[Dataset entries]
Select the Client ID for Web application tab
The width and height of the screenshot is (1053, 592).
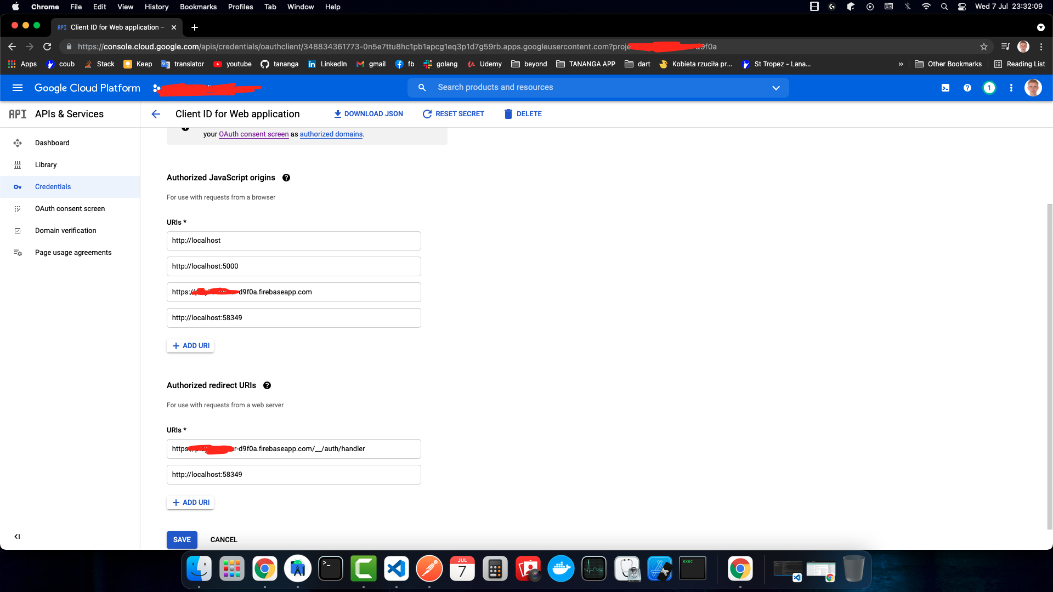pyautogui.click(x=112, y=27)
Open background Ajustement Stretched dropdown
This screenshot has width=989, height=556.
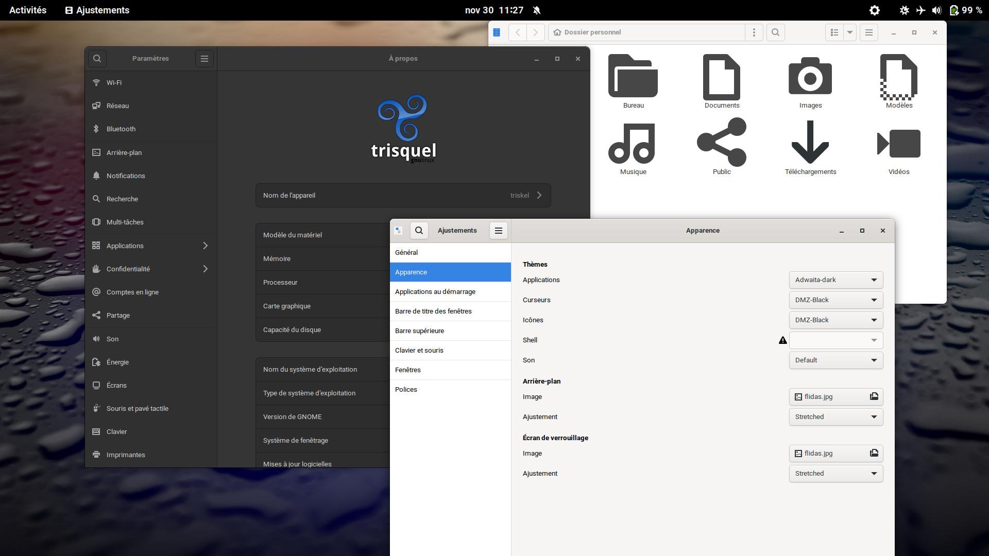click(x=835, y=417)
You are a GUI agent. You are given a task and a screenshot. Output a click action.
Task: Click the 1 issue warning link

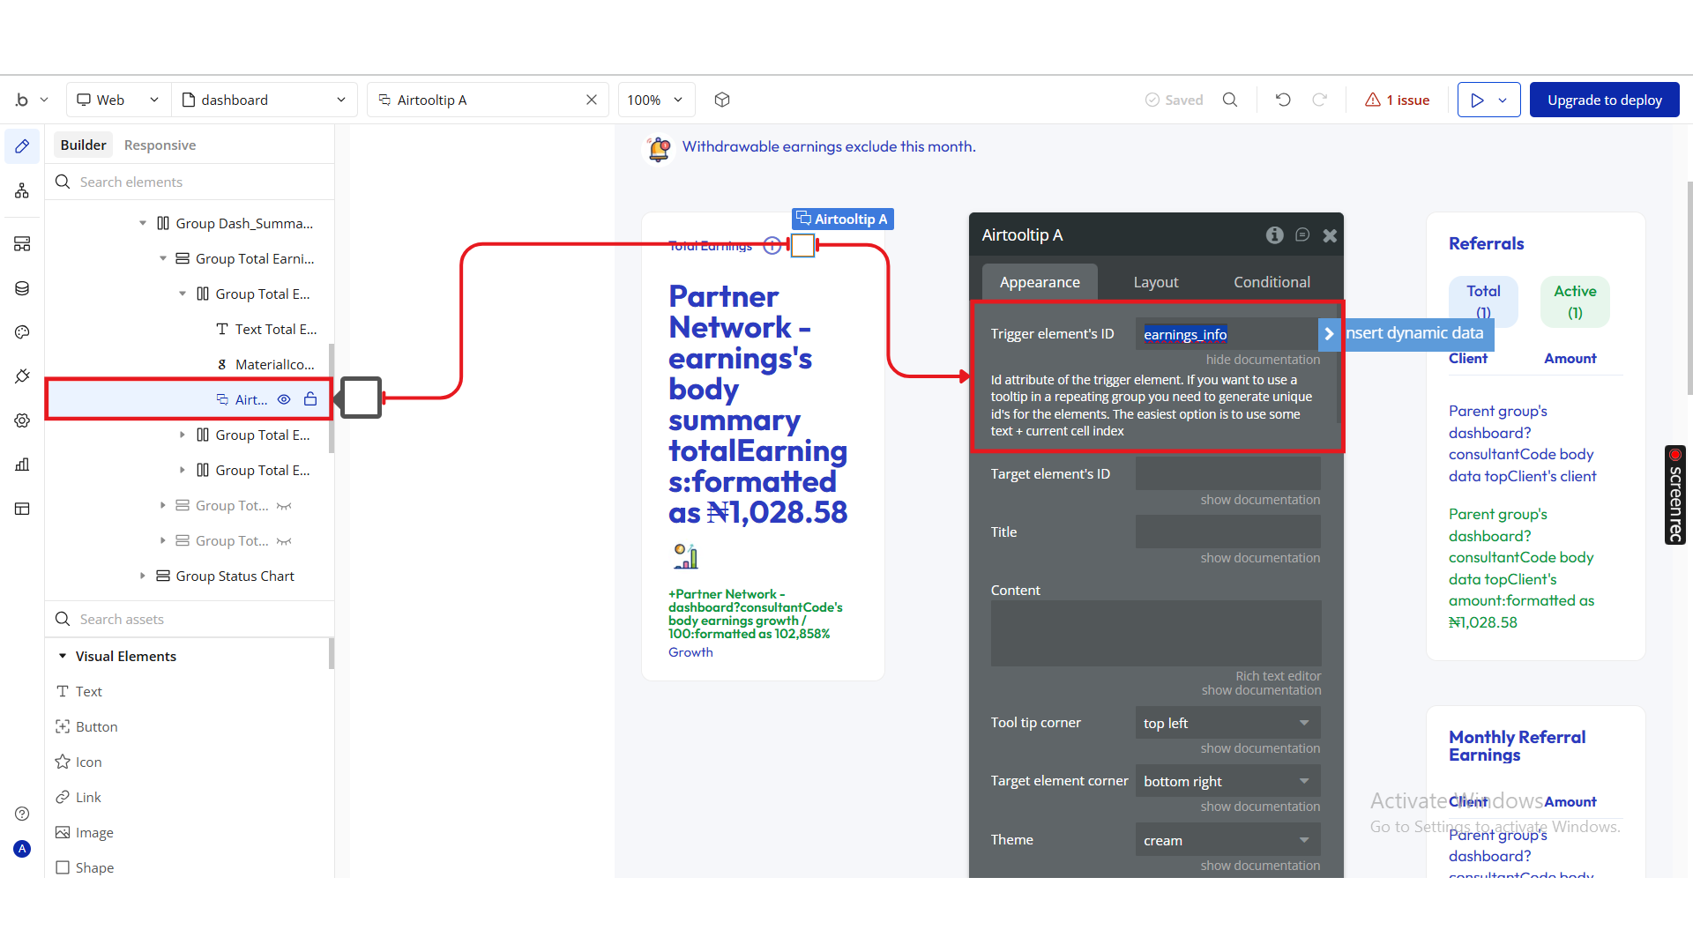coord(1398,100)
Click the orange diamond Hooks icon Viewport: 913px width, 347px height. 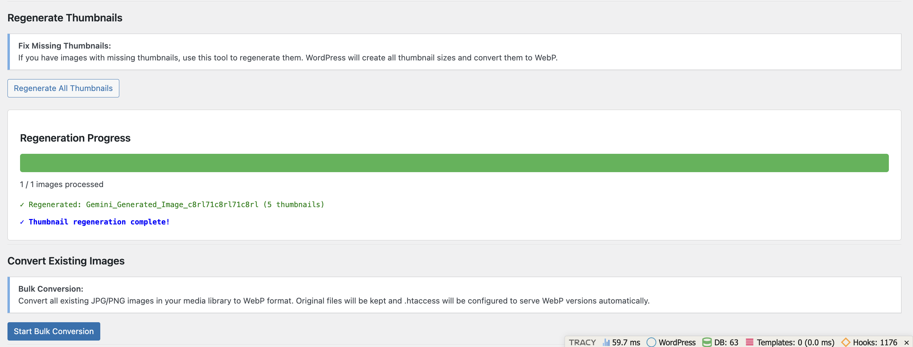tap(846, 342)

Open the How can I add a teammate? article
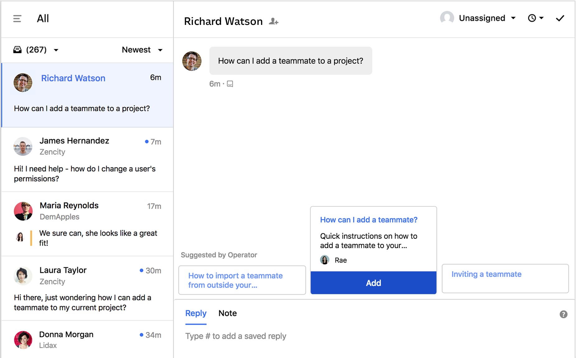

Your assignment: Using the records above, find and show each line with the string "Open".

Written response:
Open background Ajustement Stretched dropdown
Open the How can I add a teammate? article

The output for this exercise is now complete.